Are hospitals being punished by Medicare for treating poor patients?

Medicare may penalize many hospitals for patient readmissions due to circumstances that are beyond their control, according to Forbes contributor Peter Ubel.

The Centers for Medicare & Medicaid Services will penalize more than 2,600 hospitals this fiscal year for readmissions of patients being treated for a variety of ailments. The penalties can be as much as 3 percent of total Medicare revenue, although most institutions receive penalities that are far less than that.

Ubel cited a study of patients being treated by the Henry Ford Healthcare system in Detroit. "All else [being] equal, unmarried patients and patients from poor neighborhoods were significantly more likely to be readmitted to the hospital within 30 days of their initial discharge," Ubel wrote.

Other studies, such as those of patients with congestive heart failure, concluded that those patients were up to 17 percent more likely to be readmitted within six months of discharge if they live in a neighborhood with a low socioeconomic status.
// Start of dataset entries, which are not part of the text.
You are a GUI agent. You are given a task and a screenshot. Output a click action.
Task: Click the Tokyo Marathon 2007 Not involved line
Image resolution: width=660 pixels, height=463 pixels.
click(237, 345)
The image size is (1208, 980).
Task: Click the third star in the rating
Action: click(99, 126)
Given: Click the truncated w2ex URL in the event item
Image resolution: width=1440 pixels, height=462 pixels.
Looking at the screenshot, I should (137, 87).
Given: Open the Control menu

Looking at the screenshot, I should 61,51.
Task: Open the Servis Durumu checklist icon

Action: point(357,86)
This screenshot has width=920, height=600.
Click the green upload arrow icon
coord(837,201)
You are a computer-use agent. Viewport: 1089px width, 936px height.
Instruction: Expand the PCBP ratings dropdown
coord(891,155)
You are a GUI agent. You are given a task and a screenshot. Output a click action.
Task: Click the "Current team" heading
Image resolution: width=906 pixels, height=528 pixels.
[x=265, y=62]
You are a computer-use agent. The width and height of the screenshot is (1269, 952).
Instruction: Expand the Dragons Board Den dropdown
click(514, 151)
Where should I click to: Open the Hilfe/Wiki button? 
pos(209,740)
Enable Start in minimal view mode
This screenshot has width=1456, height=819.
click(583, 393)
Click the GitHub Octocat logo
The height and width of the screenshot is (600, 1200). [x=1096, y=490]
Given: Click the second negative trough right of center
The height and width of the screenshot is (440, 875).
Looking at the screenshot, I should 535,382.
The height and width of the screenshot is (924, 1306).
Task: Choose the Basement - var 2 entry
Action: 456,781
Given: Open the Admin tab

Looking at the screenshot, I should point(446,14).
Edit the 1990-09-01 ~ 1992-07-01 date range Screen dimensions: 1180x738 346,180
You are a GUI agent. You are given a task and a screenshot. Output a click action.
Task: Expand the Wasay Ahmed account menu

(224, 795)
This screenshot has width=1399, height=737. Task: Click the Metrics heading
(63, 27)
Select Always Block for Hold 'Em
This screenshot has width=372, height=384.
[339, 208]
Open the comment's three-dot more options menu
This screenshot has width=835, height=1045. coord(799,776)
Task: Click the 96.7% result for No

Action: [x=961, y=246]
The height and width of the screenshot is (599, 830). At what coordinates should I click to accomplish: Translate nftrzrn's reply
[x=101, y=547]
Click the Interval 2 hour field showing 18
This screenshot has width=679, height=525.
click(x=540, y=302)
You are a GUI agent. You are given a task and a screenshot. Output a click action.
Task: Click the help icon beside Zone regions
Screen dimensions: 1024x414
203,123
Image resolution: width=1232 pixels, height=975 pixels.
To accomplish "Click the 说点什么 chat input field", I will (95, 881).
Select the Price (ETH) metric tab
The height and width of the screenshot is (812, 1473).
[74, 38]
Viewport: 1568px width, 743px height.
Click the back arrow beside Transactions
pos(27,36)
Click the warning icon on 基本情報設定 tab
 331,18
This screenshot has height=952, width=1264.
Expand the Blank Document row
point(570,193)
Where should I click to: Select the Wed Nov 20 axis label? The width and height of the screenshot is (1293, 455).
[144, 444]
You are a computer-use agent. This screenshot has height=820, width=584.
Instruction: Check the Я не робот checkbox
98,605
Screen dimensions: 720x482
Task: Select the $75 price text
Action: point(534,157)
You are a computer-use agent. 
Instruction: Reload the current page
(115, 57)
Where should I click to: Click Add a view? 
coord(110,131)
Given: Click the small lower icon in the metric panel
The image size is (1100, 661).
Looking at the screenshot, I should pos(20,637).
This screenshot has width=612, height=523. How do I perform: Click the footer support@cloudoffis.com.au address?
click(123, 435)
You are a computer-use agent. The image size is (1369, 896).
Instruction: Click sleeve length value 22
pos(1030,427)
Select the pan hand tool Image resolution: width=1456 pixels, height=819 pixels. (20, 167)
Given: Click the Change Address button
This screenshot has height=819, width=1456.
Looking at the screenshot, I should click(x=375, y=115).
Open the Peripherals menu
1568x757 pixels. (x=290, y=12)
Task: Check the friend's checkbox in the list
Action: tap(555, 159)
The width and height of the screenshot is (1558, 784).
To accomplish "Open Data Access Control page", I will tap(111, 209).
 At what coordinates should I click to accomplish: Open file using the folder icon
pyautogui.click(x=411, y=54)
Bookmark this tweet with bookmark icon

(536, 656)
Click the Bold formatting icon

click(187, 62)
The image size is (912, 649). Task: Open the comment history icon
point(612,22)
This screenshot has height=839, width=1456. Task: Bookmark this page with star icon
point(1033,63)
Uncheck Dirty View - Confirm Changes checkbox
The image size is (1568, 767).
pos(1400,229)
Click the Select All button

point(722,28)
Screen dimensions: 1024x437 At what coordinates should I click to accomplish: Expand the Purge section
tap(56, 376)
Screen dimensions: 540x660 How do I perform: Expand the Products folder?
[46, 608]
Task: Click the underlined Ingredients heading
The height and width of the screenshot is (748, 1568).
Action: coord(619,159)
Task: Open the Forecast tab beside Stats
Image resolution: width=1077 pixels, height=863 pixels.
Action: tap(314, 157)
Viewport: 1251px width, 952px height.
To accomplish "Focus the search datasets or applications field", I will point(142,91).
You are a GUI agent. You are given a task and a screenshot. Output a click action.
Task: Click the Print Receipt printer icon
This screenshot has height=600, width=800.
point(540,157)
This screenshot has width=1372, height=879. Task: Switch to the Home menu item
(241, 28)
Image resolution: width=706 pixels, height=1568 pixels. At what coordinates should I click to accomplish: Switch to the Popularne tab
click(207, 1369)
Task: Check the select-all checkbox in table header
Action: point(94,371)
That gap persists despite a number of controls put into place, according to the study, which appeared earlier this year in the journal Circulation. Physician mix and the quality of a particular region's nursing homes may also play a role in readmissions.

Ubel argued that such demographics were beyond hospital management's ability to control--a conclusion similar to that of a study recently published in the American Journal of Managed Care. And while providers could keep such demographics under consideration when providing care, singling out those specific groups could prove too pricey to cancel out Medicare's financial penalties for patients that are readmitted.

"Medicare needs to tweak its reimbursement model, to better account for socioeconomic factors known to influence hospital readmission rates," Ubel wrote.